New York’s ‘Stop-and-Frisk’ Policy Declared Unconstitutional
WASHINGTON – The stop-and-frisk policy practiced by the New York City police department was little more than “indirect racial profiling,” according to a federal judge who ruled that police routinely violated the 4th and 14th amendment rights of Blacks and Latinos.
Mayor Michael Bloomberg scoffed at the ruling, saying, “This is a very dangerous decision made by a judge who I think does not understand how policing works.”
The New York Civil Liberties Union analyzed how policing works in the nation’s largest police department and found that “NYPD stopped and interrogated people 532,911 times, a 448-percent increase in street stops since 2002 – when police recorded 97,296 stops during Mayor Bloomberg’s first year in office.”
The NYCLU report, titled “Stop and Frisk 2012,” also found that 90 percent of the people who were stopped were innocent and roughly 55 percent were Black. NYPD stopped and interrogated Whites less than 10 percent of the time.
Even in some New York City neighborhoods with low minority populations, Blacks and Latinos still made up 70 percent of the stops.
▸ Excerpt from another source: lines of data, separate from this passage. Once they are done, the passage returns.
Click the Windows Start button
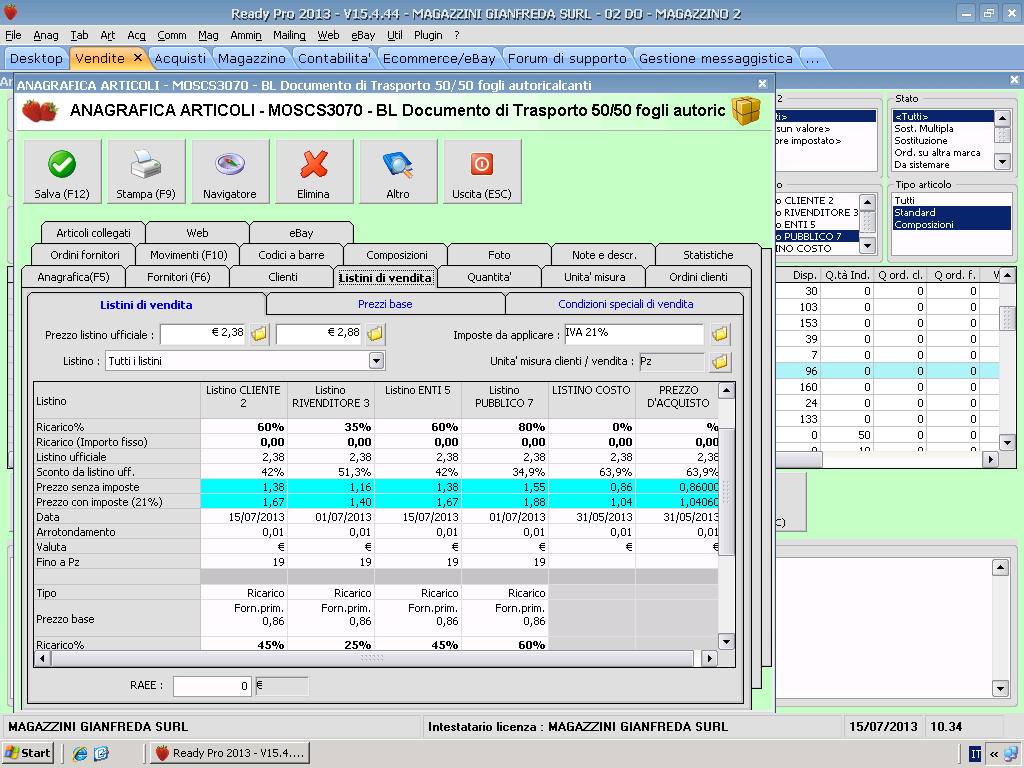tap(28, 753)
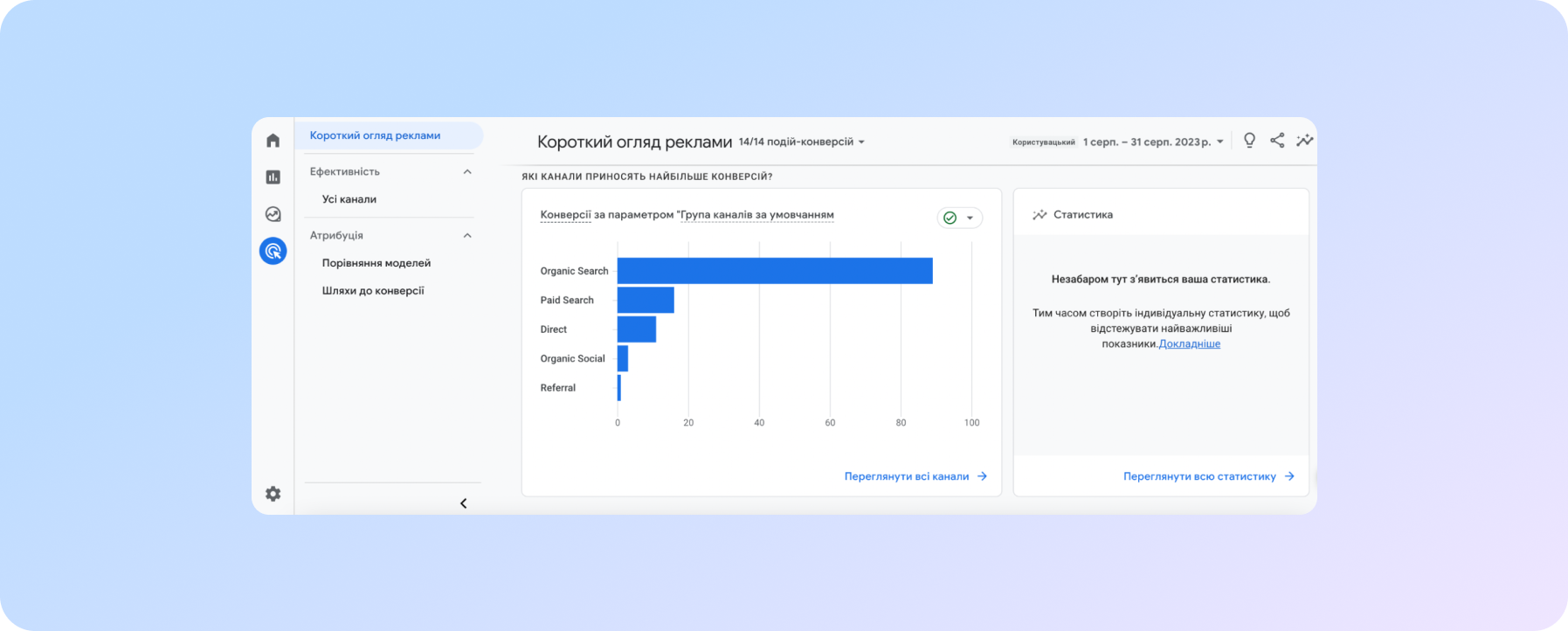Image resolution: width=1568 pixels, height=631 pixels.
Task: Open the Home icon in sidebar
Action: 273,141
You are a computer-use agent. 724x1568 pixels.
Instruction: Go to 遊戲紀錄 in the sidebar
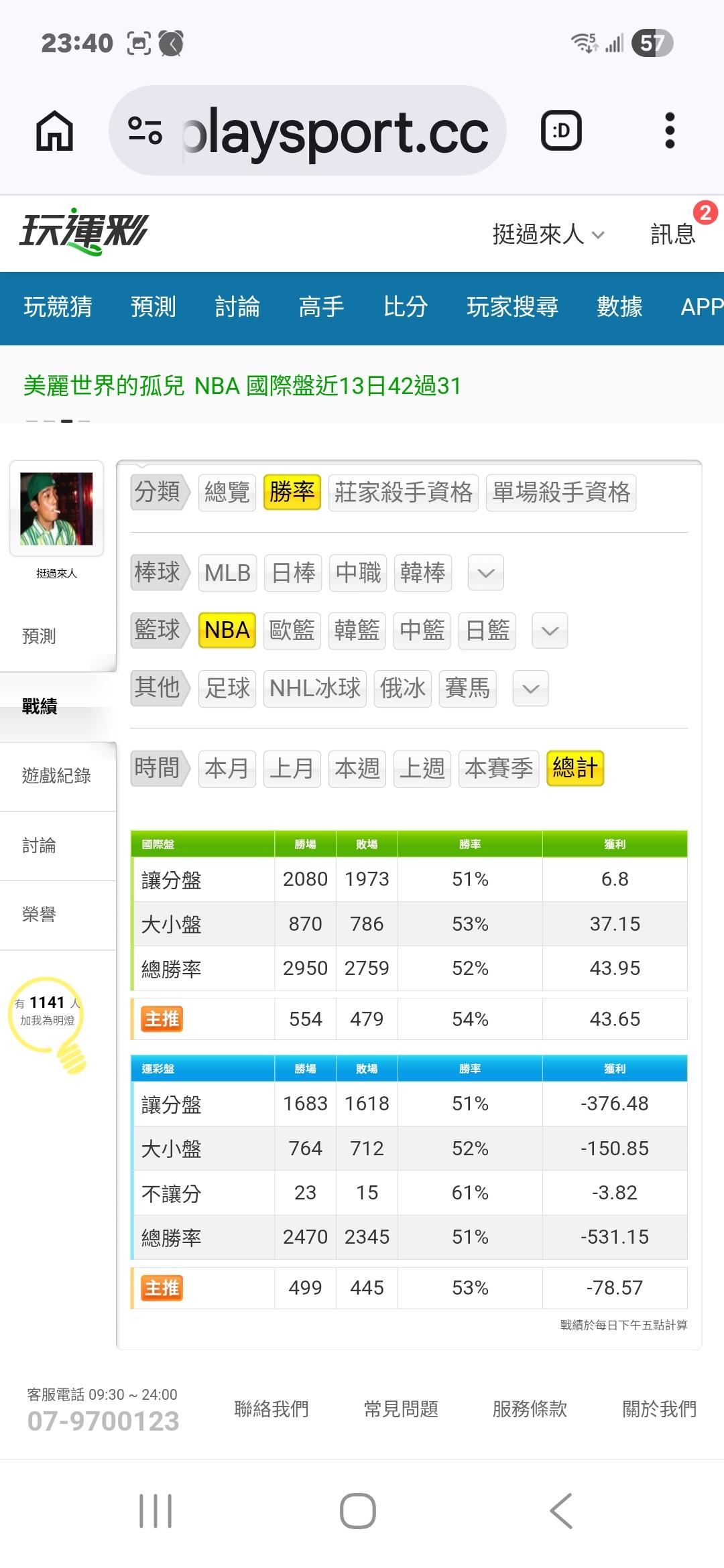(56, 776)
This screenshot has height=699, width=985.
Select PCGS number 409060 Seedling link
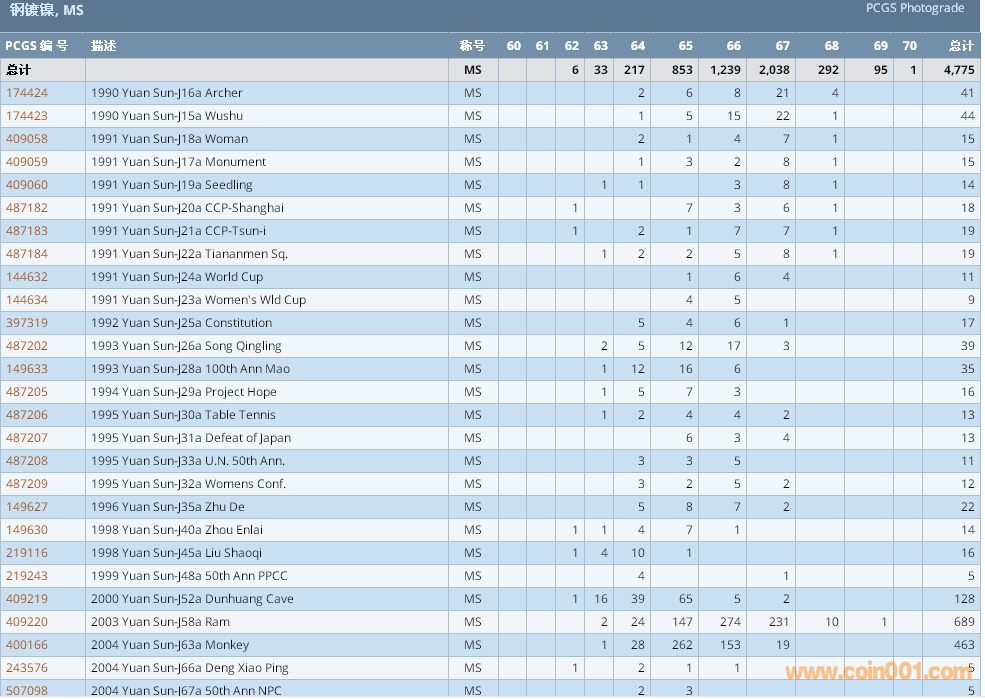(x=27, y=185)
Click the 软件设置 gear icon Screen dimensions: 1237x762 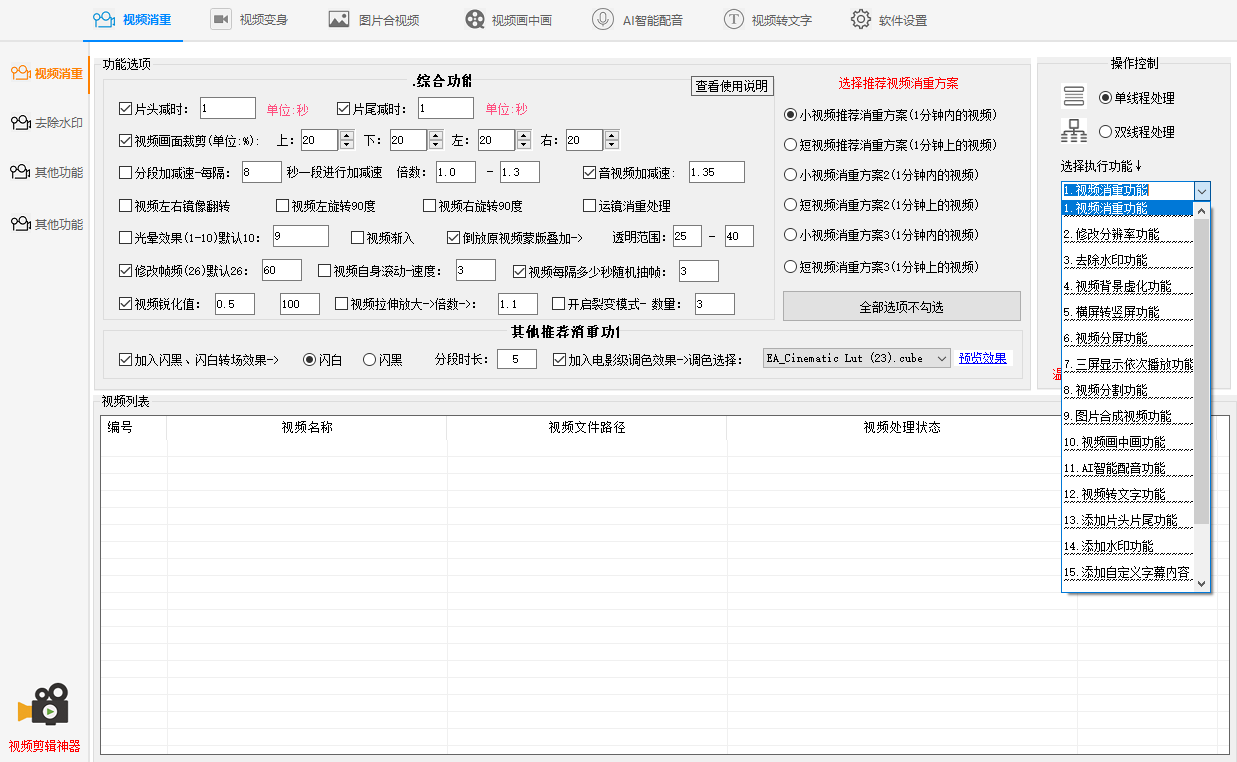point(861,19)
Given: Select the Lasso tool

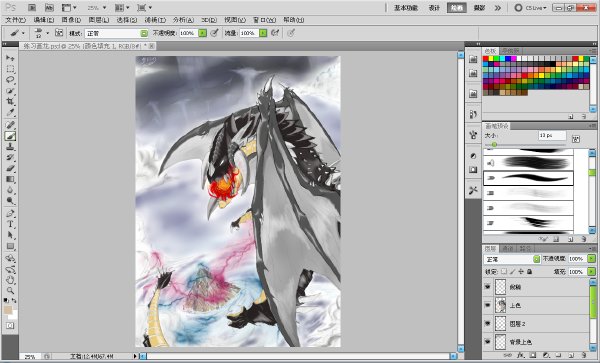Looking at the screenshot, I should click(10, 80).
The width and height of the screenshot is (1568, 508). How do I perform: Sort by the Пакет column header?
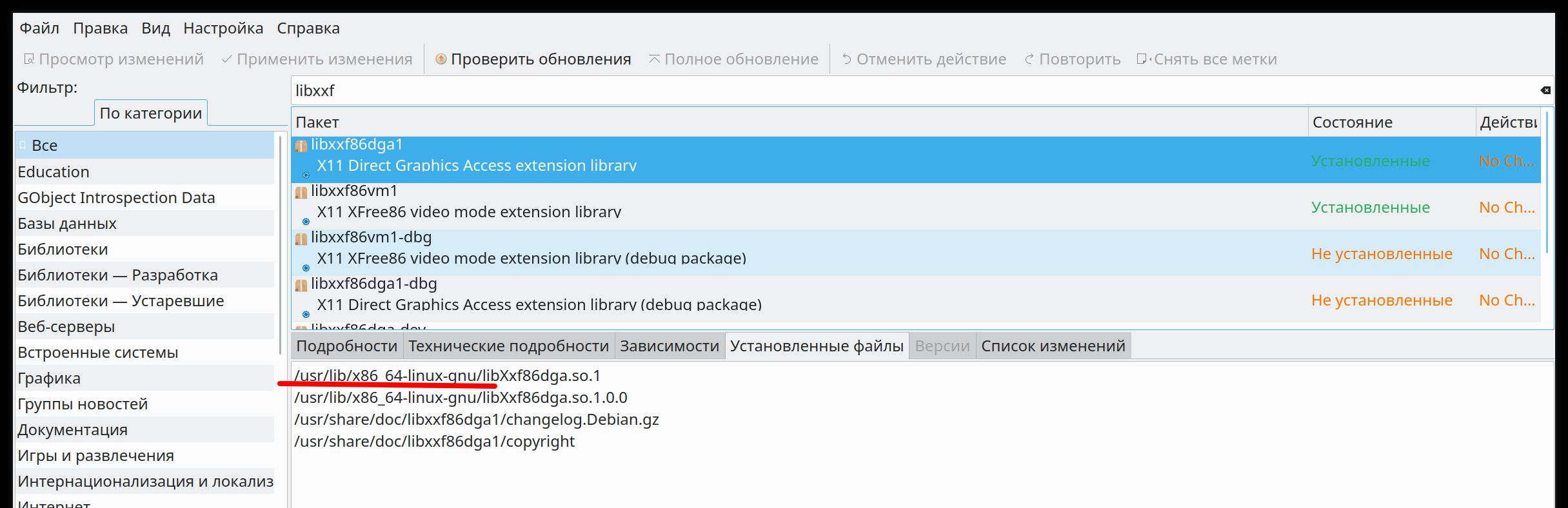pyautogui.click(x=317, y=122)
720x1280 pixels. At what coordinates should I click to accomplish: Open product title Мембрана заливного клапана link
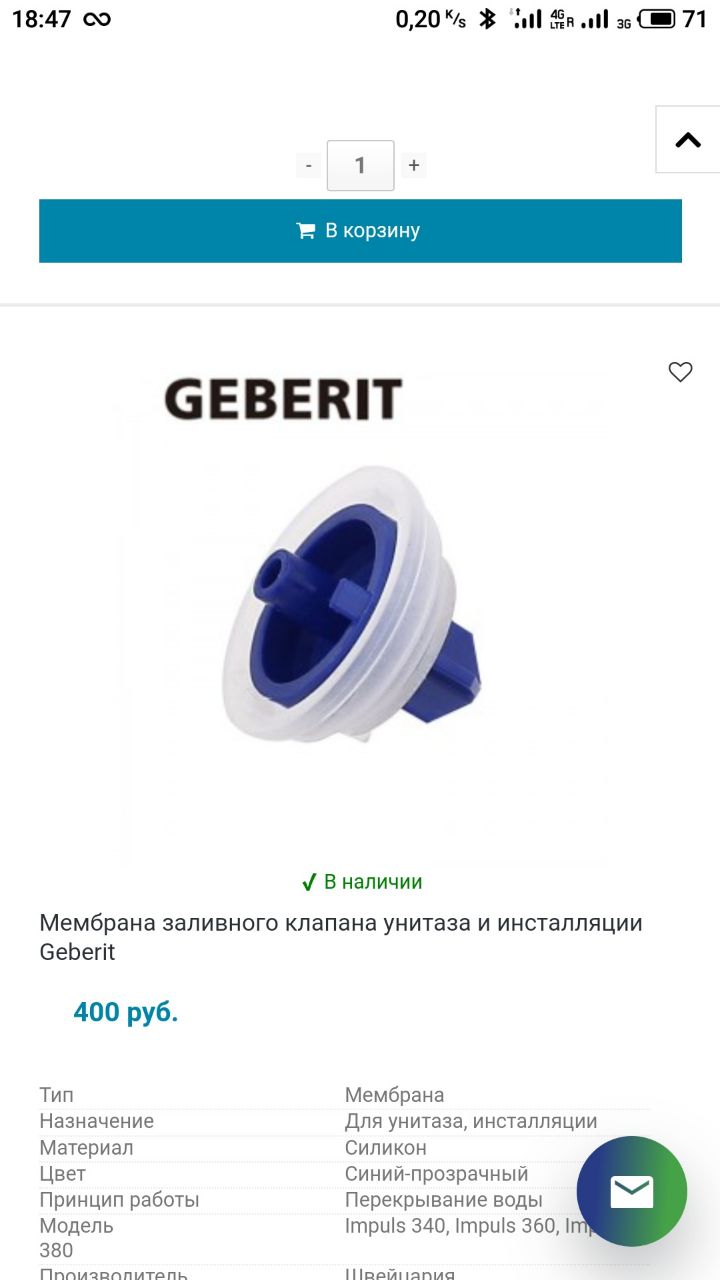point(341,937)
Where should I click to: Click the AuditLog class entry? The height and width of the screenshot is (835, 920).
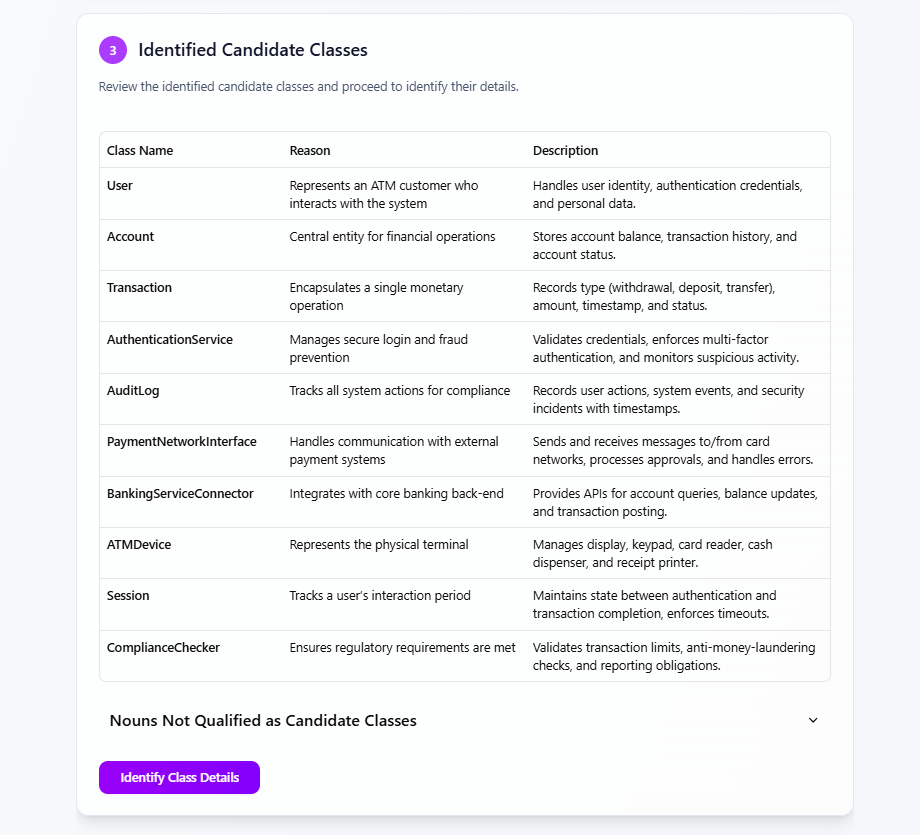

“The NYPD defends its abusive stop-and-frisk program as the reason why New York City’s streets are safe. But last year stops went down 22 percent and homicide was at an all time low,” said NYCLU Associate Legal Director Christopher Dunn in a statement following the release of the report. “This gives the lie to the NYPD’s repeated claims that more and more stops are needed to save lives.”
Opponents of New York City’s “stop-and-frisk” policy often cite the low number of stops that actually netted weapons. Police recovered weapons during 1.8 percent of the stops of Blacks and Latinos. When Whites were stopped a weapon was recovered 3.9 percent of the time.